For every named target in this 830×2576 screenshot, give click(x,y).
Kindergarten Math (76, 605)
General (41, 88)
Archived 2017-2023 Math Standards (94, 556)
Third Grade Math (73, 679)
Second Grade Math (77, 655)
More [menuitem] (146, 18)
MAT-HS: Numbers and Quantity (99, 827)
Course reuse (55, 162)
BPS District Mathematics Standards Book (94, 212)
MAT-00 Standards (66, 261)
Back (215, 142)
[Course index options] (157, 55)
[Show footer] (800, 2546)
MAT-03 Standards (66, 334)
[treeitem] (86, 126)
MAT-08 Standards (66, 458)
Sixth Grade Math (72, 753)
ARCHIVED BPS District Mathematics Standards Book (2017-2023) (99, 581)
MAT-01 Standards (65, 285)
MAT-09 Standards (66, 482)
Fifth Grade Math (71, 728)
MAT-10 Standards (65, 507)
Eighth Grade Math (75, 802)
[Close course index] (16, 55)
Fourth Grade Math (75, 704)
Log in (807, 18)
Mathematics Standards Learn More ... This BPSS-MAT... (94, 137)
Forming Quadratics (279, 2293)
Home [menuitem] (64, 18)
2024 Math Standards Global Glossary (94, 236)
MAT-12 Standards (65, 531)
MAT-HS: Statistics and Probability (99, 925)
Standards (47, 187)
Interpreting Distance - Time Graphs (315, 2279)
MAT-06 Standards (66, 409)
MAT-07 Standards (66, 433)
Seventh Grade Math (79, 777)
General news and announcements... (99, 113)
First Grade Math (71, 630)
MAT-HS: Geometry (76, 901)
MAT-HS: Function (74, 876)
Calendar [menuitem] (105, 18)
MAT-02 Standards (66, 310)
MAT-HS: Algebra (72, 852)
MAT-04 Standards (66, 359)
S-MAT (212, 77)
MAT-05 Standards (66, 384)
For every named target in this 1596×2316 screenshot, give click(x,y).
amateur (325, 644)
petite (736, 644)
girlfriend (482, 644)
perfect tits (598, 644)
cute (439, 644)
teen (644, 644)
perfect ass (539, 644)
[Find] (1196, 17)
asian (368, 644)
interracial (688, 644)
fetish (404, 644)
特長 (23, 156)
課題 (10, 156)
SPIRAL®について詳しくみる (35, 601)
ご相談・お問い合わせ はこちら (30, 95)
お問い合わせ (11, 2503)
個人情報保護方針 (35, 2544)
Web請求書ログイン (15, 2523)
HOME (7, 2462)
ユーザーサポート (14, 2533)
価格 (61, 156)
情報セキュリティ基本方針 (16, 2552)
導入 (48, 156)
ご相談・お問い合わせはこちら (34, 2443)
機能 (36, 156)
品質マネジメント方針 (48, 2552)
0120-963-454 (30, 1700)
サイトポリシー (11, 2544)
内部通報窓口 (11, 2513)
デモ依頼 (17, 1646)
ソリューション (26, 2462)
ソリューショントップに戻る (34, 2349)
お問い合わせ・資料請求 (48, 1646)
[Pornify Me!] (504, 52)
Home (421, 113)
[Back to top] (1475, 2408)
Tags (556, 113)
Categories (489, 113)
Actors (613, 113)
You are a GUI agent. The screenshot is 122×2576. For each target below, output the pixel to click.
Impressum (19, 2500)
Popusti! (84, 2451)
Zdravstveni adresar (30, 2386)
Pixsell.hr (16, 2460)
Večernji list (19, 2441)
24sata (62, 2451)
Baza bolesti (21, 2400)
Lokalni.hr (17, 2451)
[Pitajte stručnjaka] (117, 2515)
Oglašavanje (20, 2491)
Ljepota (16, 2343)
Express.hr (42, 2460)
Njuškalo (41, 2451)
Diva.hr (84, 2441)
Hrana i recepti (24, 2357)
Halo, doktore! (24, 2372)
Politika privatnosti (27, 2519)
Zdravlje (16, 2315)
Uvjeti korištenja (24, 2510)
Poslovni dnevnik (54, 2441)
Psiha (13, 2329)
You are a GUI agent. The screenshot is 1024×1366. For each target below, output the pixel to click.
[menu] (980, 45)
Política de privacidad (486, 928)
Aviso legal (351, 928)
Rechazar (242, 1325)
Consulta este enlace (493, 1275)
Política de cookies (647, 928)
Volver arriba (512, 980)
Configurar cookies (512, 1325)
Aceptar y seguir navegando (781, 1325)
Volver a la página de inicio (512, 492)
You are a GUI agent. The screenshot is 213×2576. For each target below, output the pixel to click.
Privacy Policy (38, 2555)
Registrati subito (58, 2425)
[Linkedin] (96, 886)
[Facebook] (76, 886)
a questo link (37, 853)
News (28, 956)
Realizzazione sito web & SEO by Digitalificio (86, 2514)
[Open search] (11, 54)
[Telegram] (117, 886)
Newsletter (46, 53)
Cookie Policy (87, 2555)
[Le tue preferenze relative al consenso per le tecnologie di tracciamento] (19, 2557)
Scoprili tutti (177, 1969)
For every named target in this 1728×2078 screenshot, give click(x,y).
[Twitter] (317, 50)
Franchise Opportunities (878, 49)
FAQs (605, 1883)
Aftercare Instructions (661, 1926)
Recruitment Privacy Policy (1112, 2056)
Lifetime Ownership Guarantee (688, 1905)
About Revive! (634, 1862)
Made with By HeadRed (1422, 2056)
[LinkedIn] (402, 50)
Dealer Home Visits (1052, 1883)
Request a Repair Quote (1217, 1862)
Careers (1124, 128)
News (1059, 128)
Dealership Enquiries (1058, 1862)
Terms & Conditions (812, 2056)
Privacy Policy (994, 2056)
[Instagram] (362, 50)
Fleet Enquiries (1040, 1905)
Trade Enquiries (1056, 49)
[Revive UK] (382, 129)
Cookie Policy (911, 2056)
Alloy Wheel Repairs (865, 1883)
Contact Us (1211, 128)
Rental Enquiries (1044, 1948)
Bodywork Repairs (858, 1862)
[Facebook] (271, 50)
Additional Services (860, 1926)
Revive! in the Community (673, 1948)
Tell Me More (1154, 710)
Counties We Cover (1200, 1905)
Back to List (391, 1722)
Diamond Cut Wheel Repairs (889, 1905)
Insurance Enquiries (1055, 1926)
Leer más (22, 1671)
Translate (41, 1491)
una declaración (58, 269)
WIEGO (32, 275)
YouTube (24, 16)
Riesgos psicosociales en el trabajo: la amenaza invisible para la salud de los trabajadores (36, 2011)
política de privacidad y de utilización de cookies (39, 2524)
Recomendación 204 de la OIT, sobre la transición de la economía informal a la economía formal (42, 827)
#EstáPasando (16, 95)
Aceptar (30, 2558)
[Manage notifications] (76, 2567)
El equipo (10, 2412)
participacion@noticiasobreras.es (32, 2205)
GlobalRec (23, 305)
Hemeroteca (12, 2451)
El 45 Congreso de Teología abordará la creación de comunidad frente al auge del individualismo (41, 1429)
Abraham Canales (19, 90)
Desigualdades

TASK DETAILS -
Output the entire listing above exactly, keeping each line as it is.

ANSWER AREA -
For every named target in this 830×2576 screenshot, give click(x,y).
Kindergarten Math (76, 605)
General (41, 88)
Archived 2017-2023 Math Standards (94, 556)
Third Grade Math (73, 679)
Second Grade Math (77, 655)
More [menuitem] (146, 18)
MAT-HS: Numbers and Quantity (99, 827)
Course reuse (55, 162)
BPS District Mathematics Standards Book (94, 212)
MAT-00 Standards (66, 261)
Back (215, 142)
[Course index options] (157, 55)
[Show footer] (800, 2546)
MAT-03 Standards (66, 334)
[treeitem] (86, 126)
MAT-08 Standards (66, 458)
Sixth Grade Math (72, 753)
ARCHIVED BPS District Mathematics Standards Book (2017-2023) (99, 581)
MAT-01 Standards (65, 285)
MAT-09 Standards (66, 482)
Fifth Grade Math (71, 728)
MAT-10 Standards (65, 507)
Eighth Grade Math (75, 802)
[Close course index] (16, 55)
Fourth Grade Math (75, 704)
Log in (807, 18)
Mathematics Standards Learn More ... This BPSS-MAT... (94, 137)
Forming Quadratics (279, 2293)
Home [menuitem] (64, 18)
2024 Math Standards Global Glossary (94, 236)
MAT-12 Standards (65, 531)
MAT-HS: Statistics and Probability (99, 925)
Standards (47, 187)
Interpreting Distance - Time Graphs (315, 2279)
MAT-06 Standards (66, 409)
MAT-07 Standards (66, 433)
Seventh Grade Math (79, 777)
General news and announcements... (99, 113)
First Grade Math (71, 630)
MAT-HS: Geometry (76, 901)
MAT-HS: Function (74, 876)
Calendar [menuitem] (105, 18)
MAT-02 Standards (66, 310)
MAT-HS: Algebra (72, 852)
MAT-04 Standards (66, 359)
S-MAT (212, 77)
MAT-05 Standards (66, 384)
For every named target in this 1596×2316 screenshot, give click(x,y).
amateur (325, 644)
petite (736, 644)
girlfriend (482, 644)
perfect tits (598, 644)
cute (439, 644)
teen (644, 644)
perfect ass (539, 644)
[Find] (1196, 17)
asian (368, 644)
interracial (688, 644)
fetish (404, 644)
特長 (23, 156)
課題 (10, 156)
SPIRAL®について詳しくみる (35, 601)
ご相談・お問い合わせ はこちら (30, 95)
お問い合わせ (11, 2503)
個人情報保護方針 (35, 2544)
Web請求書ログイン (15, 2523)
HOME (7, 2462)
ユーザーサポート (14, 2533)
価格 (61, 156)
情報セキュリティ基本方針 (16, 2552)
導入 (48, 156)
ご相談・お問い合わせはこちら (34, 2443)
機能 (36, 156)
品質マネジメント方針 (48, 2552)
0120-963-454 (30, 1700)
サイトポリシー (11, 2544)
内部通報窓口 (11, 2513)
デモ依頼 (17, 1646)
ソリューション (26, 2462)
ソリューショントップに戻る (34, 2349)
お問い合わせ・資料請求 (48, 1646)
[Pornify Me!] (504, 52)
Home (421, 113)
[Back to top] (1475, 2408)
Tags (556, 113)
Categories (489, 113)
Actors (613, 113)
You are a GUI agent. The screenshot is 122×2576. For each target below, output the pixel to click.
Impressum (19, 2500)
Popusti! (84, 2451)
Zdravstveni adresar (30, 2386)
Pixsell.hr (16, 2460)
Večernji list (19, 2441)
24sata (62, 2451)
Baza bolesti (21, 2400)
Lokalni.hr (17, 2451)
[Pitajte stručnjaka] (117, 2515)
Oglašavanje (20, 2491)
Ljepota (16, 2343)
Express.hr (42, 2460)
Njuškalo (41, 2451)
Diva.hr (84, 2441)
Hrana i recepti (24, 2357)
Halo, doktore! (24, 2372)
Politika privatnosti (27, 2519)
Zdravlje (16, 2315)
Uvjeti korištenja (24, 2510)
Poslovni dnevnik (54, 2441)
Psiha (13, 2329)
You are a GUI agent. The screenshot is 1024×1366. For each target below, output the pixel to click.
[menu] (980, 45)
Política de privacidad (486, 928)
Aviso legal (351, 928)
Rechazar (242, 1325)
Consulta este enlace (493, 1275)
Política de cookies (647, 928)
Volver arriba (512, 980)
Configurar cookies (512, 1325)
Aceptar y seguir navegando (781, 1325)
Volver a la página de inicio (512, 492)
You are a GUI agent. The screenshot is 213×2576. For each target below, output the pixel to click.
Privacy Policy (38, 2555)
Registrati subito (58, 2425)
[Linkedin] (96, 886)
[Facebook] (76, 886)
a questo link (37, 853)
News (28, 956)
Realizzazione sito web & SEO by Digitalificio (86, 2514)
[Open search] (11, 54)
[Telegram] (117, 886)
Newsletter (46, 53)
Cookie Policy (87, 2555)
[Le tue preferenze relative al consenso per le tecnologie di tracciamento] (19, 2557)
Scoprili tutti (177, 1969)
For every named target in this 1728×2078 screenshot, give click(x,y).
[Twitter] (317, 50)
Franchise Opportunities (878, 49)
FAQs (605, 1883)
Aftercare Instructions (661, 1926)
Recruitment Privacy Policy (1112, 2056)
Lifetime Ownership Guarantee (688, 1905)
About Revive! (634, 1862)
Made with By HeadRed (1422, 2056)
[LinkedIn] (402, 50)
Dealer Home Visits (1052, 1883)
Request a Repair Quote (1217, 1862)
Careers (1124, 128)
News (1059, 128)
Dealership Enquiries (1058, 1862)
Terms & Conditions (812, 2056)
Privacy Policy (994, 2056)
[Instagram] (362, 50)
Fleet Enquiries (1040, 1905)
Trade Enquiries (1056, 49)
[Revive UK] (382, 129)
Cookie Policy (911, 2056)
Alloy Wheel Repairs (865, 1883)
Contact Us (1211, 128)
Rental Enquiries (1044, 1948)
Bodywork Repairs (858, 1862)
[Facebook] (271, 50)
Additional Services (860, 1926)
Revive! in the Community (673, 1948)
Tell Me More (1154, 710)
Counties We Cover (1200, 1905)
Back to List (391, 1722)
Diamond Cut Wheel Repairs (889, 1905)
Insurance Enquiries (1055, 1926)
Leer más (22, 1671)
Translate (41, 1491)
una declaración (58, 269)
WIEGO (32, 275)
YouTube (24, 16)
Riesgos psicosociales en el trabajo: la amenaza invisible para la salud de los trabajadores (36, 2011)
política de privacidad y de utilización de cookies (39, 2524)
Recomendación 204 de la OIT, sobre la transición de la economía informal a la economía formal (42, 827)
#EstáPasando (16, 95)
Aceptar (30, 2558)
[Manage notifications] (76, 2567)
El equipo (10, 2412)
participacion@noticiasobreras.es (32, 2205)
GlobalRec (23, 305)
Hemeroteca (12, 2451)
El 45 Congreso de Teología abordará la creación de comunidad frente al auge del individualismo (41, 1429)
Abraham Canales (19, 90)
Desigualdades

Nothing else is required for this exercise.